(THE EXERCISE)
Arrange the stretch from the line containing "Given: Click lock icon for employee 0446 row" through the end of the records as a numbered list, leaving out blank lines. Leave the pictures out of your answer.

(Data records)
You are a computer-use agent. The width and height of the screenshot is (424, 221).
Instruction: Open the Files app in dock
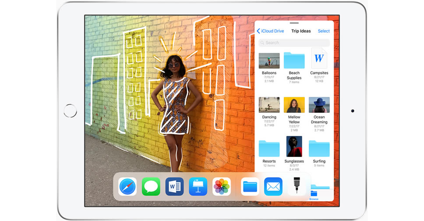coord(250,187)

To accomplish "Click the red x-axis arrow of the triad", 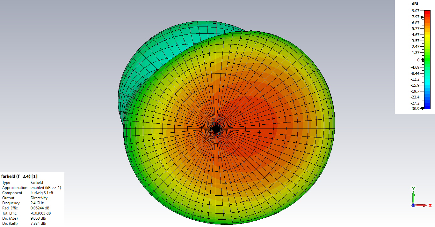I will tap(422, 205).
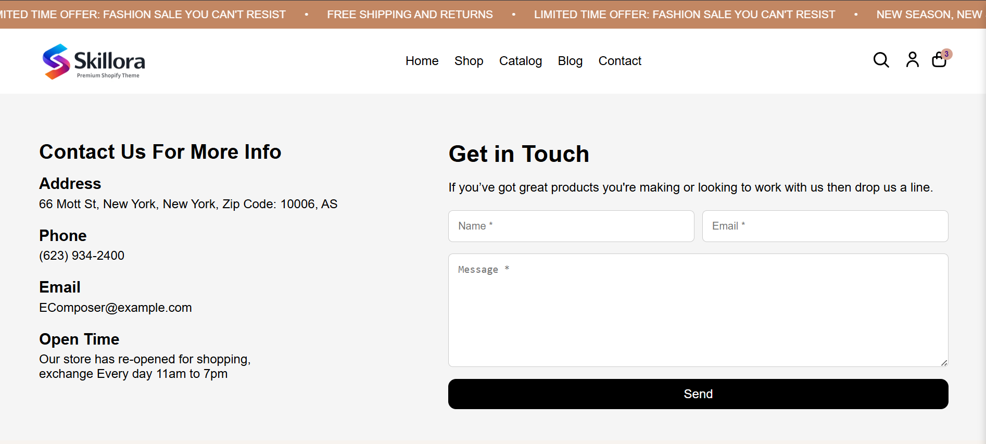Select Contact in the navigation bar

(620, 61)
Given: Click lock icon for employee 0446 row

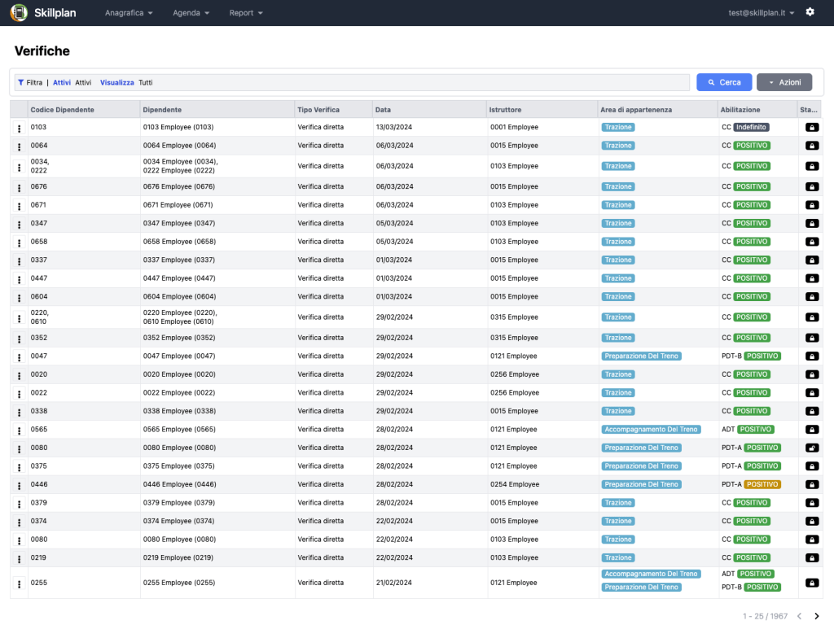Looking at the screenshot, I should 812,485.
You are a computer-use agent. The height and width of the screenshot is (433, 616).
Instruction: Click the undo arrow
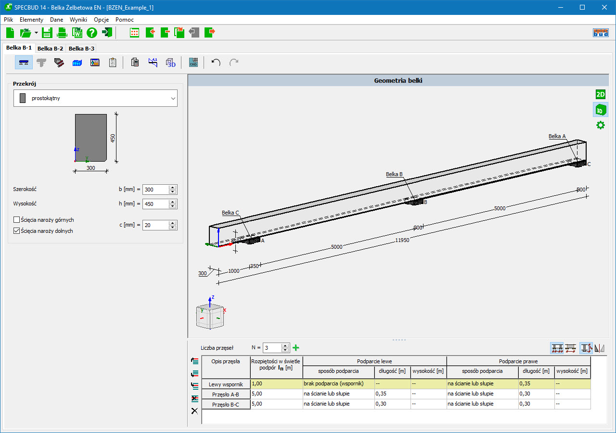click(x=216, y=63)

(OUTPUT BELOW)
1. Given: Click lock icon for employee 0446 row
2. Looking at the screenshot, I should 812,485.
3. You are a computer-use agent. The height and width of the screenshot is (433, 616).
4. Instruction: Click the undo arrow
5. click(x=216, y=63)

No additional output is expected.